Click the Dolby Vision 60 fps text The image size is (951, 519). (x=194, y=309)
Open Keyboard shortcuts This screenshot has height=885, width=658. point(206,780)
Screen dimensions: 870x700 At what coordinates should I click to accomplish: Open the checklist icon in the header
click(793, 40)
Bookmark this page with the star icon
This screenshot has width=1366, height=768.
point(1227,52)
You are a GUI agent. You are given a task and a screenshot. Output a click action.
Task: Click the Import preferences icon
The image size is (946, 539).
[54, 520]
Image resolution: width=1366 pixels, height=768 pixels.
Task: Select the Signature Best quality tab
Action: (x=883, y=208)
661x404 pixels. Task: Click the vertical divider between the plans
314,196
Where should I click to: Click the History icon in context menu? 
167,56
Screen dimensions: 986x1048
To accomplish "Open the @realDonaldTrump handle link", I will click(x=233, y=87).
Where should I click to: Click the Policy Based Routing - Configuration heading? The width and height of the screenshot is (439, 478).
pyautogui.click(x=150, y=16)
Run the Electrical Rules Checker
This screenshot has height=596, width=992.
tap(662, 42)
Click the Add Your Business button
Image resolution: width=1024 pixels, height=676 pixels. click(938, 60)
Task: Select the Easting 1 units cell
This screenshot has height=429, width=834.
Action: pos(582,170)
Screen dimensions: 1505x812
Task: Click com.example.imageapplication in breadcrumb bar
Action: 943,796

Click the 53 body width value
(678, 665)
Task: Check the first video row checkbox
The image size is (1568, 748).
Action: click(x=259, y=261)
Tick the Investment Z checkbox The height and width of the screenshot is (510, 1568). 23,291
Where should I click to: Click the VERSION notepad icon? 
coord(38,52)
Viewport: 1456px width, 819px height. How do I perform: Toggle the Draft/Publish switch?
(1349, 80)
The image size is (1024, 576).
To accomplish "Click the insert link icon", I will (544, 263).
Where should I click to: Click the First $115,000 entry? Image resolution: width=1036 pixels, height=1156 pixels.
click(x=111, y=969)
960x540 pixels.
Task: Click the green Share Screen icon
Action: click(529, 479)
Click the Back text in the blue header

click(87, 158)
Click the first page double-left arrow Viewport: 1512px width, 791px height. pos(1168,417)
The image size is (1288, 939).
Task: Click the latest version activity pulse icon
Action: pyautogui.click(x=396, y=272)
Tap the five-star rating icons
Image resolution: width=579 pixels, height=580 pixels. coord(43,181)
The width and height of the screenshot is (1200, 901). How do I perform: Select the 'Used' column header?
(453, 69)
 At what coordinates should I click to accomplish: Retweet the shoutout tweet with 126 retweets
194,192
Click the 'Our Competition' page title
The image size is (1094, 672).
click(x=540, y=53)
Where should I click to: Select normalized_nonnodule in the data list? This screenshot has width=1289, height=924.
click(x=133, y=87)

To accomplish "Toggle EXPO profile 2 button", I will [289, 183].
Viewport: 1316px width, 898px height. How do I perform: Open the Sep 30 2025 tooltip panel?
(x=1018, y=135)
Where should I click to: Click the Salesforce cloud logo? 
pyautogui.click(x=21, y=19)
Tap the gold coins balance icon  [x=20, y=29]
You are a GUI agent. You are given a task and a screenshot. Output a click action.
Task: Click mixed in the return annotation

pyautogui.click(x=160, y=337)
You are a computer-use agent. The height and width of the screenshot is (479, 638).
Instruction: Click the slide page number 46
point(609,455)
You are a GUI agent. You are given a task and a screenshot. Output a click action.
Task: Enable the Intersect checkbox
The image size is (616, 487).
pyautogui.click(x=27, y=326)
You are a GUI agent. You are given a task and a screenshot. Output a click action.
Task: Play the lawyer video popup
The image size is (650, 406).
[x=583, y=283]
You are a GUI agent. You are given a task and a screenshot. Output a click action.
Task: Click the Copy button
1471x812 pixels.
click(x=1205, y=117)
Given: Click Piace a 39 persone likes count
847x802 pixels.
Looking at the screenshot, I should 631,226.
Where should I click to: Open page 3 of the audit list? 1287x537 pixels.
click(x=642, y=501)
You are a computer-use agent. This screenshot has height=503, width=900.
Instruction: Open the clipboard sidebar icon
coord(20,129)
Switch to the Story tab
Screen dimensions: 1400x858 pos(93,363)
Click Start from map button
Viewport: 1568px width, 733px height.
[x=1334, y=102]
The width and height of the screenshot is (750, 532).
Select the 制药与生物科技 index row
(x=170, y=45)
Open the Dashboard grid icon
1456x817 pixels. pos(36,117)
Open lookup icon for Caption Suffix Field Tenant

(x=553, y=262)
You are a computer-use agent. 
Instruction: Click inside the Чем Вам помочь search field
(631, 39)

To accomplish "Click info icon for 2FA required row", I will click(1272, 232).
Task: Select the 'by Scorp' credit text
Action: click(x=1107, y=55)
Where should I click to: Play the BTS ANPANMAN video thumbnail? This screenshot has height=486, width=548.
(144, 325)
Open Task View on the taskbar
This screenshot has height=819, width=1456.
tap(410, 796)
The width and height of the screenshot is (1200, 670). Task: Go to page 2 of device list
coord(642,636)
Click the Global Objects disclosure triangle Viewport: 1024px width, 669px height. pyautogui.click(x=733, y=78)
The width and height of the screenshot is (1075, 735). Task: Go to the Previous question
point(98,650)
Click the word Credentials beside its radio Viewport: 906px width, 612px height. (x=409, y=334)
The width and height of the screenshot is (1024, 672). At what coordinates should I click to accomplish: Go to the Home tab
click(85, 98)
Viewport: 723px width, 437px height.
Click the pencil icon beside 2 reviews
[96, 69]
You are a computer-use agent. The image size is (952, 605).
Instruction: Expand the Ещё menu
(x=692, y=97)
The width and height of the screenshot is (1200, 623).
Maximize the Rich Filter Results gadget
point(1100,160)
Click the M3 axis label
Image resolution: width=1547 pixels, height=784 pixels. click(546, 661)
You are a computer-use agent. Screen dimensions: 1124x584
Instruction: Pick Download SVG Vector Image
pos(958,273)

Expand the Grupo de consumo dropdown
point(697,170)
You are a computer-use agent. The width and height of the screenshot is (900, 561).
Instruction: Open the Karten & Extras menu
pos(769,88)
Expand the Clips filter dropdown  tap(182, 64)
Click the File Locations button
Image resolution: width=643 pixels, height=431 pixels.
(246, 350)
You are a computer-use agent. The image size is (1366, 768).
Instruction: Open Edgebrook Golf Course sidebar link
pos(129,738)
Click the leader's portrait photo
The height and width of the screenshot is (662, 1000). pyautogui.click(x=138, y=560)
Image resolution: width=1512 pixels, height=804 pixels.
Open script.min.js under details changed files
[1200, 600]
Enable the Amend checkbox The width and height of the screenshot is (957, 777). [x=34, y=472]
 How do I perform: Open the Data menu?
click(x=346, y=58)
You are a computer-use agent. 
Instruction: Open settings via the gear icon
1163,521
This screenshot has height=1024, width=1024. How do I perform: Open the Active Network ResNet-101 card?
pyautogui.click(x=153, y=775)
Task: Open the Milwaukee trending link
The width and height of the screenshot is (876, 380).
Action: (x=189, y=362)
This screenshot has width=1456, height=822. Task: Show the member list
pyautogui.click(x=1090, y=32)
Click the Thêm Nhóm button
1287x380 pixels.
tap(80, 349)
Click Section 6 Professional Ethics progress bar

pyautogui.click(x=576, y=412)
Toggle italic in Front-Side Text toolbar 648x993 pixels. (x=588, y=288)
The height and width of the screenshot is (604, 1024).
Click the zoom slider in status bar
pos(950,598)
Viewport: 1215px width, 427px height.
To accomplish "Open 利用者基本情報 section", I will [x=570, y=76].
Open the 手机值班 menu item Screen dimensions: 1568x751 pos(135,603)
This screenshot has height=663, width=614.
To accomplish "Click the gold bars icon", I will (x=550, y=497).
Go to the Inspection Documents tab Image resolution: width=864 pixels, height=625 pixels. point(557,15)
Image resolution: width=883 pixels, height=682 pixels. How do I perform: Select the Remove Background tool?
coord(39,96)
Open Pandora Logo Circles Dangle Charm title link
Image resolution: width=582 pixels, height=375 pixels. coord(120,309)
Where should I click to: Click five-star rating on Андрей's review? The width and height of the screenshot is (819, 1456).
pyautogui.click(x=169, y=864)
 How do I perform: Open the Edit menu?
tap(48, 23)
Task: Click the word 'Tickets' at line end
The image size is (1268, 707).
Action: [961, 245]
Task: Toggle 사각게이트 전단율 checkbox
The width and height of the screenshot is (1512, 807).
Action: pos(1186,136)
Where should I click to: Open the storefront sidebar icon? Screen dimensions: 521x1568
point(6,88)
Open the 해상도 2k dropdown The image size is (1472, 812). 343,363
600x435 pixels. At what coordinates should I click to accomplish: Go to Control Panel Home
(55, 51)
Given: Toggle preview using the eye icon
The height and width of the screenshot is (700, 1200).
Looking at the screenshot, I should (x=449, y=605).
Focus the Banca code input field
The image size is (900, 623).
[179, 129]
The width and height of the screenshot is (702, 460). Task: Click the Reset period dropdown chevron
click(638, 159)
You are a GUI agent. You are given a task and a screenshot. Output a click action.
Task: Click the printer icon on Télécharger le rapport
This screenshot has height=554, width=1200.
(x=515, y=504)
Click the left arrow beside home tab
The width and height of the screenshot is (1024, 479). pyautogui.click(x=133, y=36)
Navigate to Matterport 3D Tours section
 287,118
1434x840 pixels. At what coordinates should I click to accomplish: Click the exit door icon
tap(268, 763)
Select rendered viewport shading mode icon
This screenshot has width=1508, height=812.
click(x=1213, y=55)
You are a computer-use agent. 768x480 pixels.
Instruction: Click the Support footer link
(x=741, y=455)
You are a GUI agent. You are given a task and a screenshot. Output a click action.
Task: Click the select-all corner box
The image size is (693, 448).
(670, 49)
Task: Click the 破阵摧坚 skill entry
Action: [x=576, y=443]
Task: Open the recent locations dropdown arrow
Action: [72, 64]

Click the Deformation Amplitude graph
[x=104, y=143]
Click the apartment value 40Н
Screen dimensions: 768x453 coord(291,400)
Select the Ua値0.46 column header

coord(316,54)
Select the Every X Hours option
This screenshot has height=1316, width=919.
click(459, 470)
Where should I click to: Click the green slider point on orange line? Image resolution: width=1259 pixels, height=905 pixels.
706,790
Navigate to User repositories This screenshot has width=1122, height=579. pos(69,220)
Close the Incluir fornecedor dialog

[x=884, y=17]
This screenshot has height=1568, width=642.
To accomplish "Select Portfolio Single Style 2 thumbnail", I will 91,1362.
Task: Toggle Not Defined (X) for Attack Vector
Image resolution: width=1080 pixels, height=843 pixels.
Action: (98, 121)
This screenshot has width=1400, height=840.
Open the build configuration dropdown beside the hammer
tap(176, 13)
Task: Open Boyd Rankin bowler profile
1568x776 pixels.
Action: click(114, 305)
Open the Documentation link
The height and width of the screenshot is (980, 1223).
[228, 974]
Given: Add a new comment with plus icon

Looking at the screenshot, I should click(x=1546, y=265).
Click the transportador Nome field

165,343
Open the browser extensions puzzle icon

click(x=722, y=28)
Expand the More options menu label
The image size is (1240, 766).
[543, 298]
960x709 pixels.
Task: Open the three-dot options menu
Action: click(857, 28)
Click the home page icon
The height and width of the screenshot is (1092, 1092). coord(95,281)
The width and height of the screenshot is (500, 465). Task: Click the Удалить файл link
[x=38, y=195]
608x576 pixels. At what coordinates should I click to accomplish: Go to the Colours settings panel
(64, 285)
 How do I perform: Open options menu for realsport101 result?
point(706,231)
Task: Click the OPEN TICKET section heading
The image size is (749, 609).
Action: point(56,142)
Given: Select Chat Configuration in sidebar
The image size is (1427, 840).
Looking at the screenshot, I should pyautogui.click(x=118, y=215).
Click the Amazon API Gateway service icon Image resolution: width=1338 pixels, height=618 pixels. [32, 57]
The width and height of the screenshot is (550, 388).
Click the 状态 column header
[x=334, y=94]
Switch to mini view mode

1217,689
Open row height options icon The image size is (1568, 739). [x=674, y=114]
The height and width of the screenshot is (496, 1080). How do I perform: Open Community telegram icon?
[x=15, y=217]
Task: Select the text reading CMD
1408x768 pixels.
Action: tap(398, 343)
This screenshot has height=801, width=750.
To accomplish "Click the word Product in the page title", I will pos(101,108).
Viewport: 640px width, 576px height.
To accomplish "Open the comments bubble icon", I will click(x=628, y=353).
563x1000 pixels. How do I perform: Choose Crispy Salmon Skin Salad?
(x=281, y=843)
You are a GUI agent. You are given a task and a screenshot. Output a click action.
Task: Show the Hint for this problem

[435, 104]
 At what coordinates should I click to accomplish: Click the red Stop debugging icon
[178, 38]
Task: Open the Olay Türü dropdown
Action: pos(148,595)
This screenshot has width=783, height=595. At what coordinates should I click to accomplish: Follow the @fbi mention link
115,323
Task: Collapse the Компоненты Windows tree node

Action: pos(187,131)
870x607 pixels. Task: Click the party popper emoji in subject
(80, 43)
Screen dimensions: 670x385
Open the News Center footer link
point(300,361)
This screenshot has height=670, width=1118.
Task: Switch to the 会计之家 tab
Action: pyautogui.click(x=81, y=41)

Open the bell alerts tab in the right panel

════════════════

*TO DO*
Rewrite the records from the start through the line containing "pyautogui.click(x=150, y=16)", both ends included, with "screenshot" replaced by "screen capture" everywhere and nothing else changed.

*ANSWER*
Click the Dolby Vision 60 fps text The image size is (951, 519). (x=194, y=309)
Open Keyboard shortcuts This screen capture has height=885, width=658. point(206,780)
Screen dimensions: 870x700 At what coordinates should I click to accomplish: Open the checklist icon in the header
click(793, 40)
Bookmark this page with the star icon
This screen capture has width=1366, height=768.
point(1227,52)
You are a GUI agent. You are given a task and a screen capture. Output a click action.
Task: Click the Import preferences icon
The image size is (946, 539).
[54, 520]
Image resolution: width=1366 pixels, height=768 pixels.
Task: Select the Signature Best quality tab
Action: (x=883, y=208)
661x404 pixels. Task: Click the vertical divider between the plans
314,196
Where should I click to: Click the History icon in context menu? 
167,56
Screen dimensions: 986x1048
To accomplish "Open the @realDonaldTrump handle link", I will click(x=233, y=87).
Where should I click to: Click the Policy Based Routing - Configuration heading? The width and height of the screen capture is (439, 478).
pyautogui.click(x=150, y=16)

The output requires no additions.